As propostas restantes reestruturaram as próprias ações preferenciais. As ações Classe A, agora denominadas “MARS” (Metaplanet Adjustable Rate Security), passaram a ter um dividendo variável mensal.

Este projeto visa estabilizar o preço do instrumento, tornando-o mais atraente para investidores conservadores de renda.

Enquanto isso, as ações Classe B foram reformuladas para pagar dividendos trimestrais e, significativamente, agora incluem uma provisão de resgatabilidade exercível pelo emissor a 130% após 10 anos.

Elas também concedem aos investidores uma opção de venda (put) se um IPO não ocorrer dentro de um ano.
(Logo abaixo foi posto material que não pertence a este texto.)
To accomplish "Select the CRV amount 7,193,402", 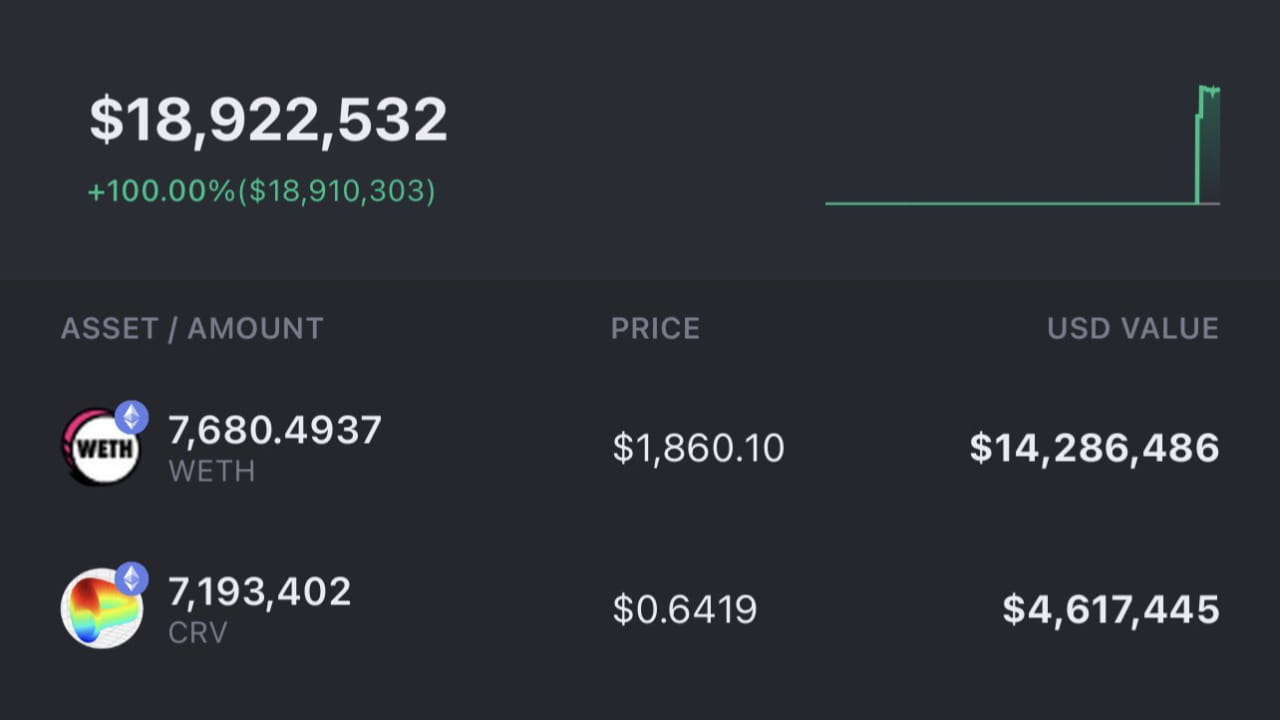I will tap(260, 591).
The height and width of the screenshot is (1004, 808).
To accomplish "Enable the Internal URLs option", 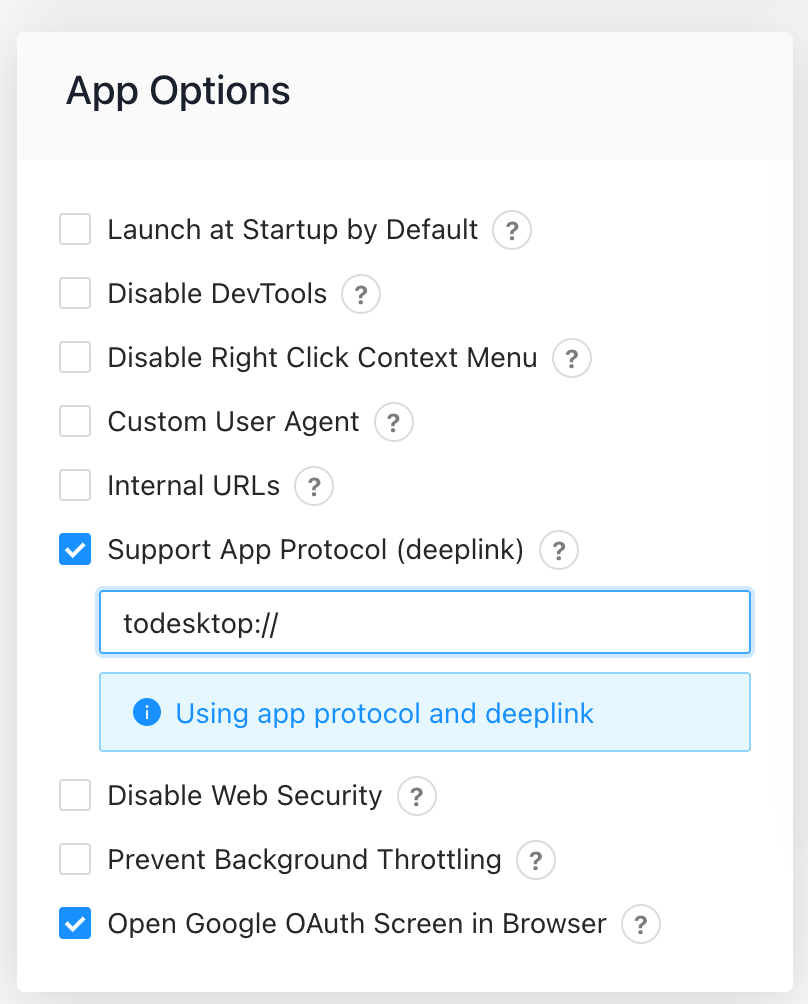I will (x=75, y=485).
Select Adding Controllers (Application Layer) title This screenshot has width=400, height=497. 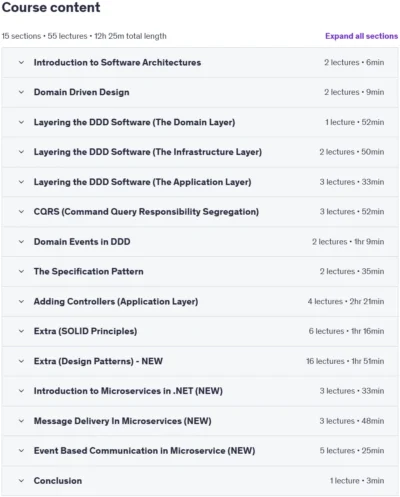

Esta cláusula sugere fortemente potenciais ambições futuras de listagem ou eventos de liquidez, possivelmente nos mercados dos EUA.

Enquanto isso, talvez o catalisador mais potente para o futuro da Metaplanet tenha chegado não de Tóquio, mas de Oslo. O Norges Bank Investment Management, o maior fundo soberano do mundo com US$ 2 trilhões em ativos, havia divulgado apoio unânime a todas as cinco propostas da Metaplanet.

Para um fundo soberano desta magnitude votar afirmativamente a favor de uma reestruturação de capital explicitamente projetada para facilitar a acumulação de Bitcoin é um momento decisivo para a classe de ativos.

Sinaliza que os alocadores institucionais estão começando a ver as estratégias de tesouraria de Bitcoin não como anomalias de “bancos paralelos”, mas como estruturas legítimas de governança corporativa.

O caminho para 100.000 BTC

Com as aprovações de governança garantidas e as linhas de crédito abertas, a “pausa” efetivamente acabou. A reestruturação abriu o caminho para a Metaplanet perseguir seu objetivo declarado de “Estrela do Norte”: um tesouro de 100.000 BTC.

A combinação do mandato da AGE e do endosso do Norges Bank fornece o combustível. O empréstimo de US$ 100 milhões e a facilidade de recompra de US$ 500 milhões dão o motor.

A Metaplanet passou de uma empresa que compra Bitcoin com fluxo de caixa para um engenheiro financeiro que usa todas as ferramentas do manual de finanças corporativas, incluindo recompra de ações, empréstimos lastreados em ativos e capital preferencial estruturado, para maximizar sua exposição.

Essencialmente, o mercado deve esperar que o ritmo dos registros seja retomado com maior intensidade. No entanto, a natureza dos registros provavelmente mudará. Provavelmente veremos uma mistura dinâmica de recompra de ações quando o desconto do MNAV se ampliar, e compras agressivas de Bitcoin à vista quando o prêmio retornar.

O silêncio dos últimos três meses não foi hesitação. Foi o som de uma empresa recarregando.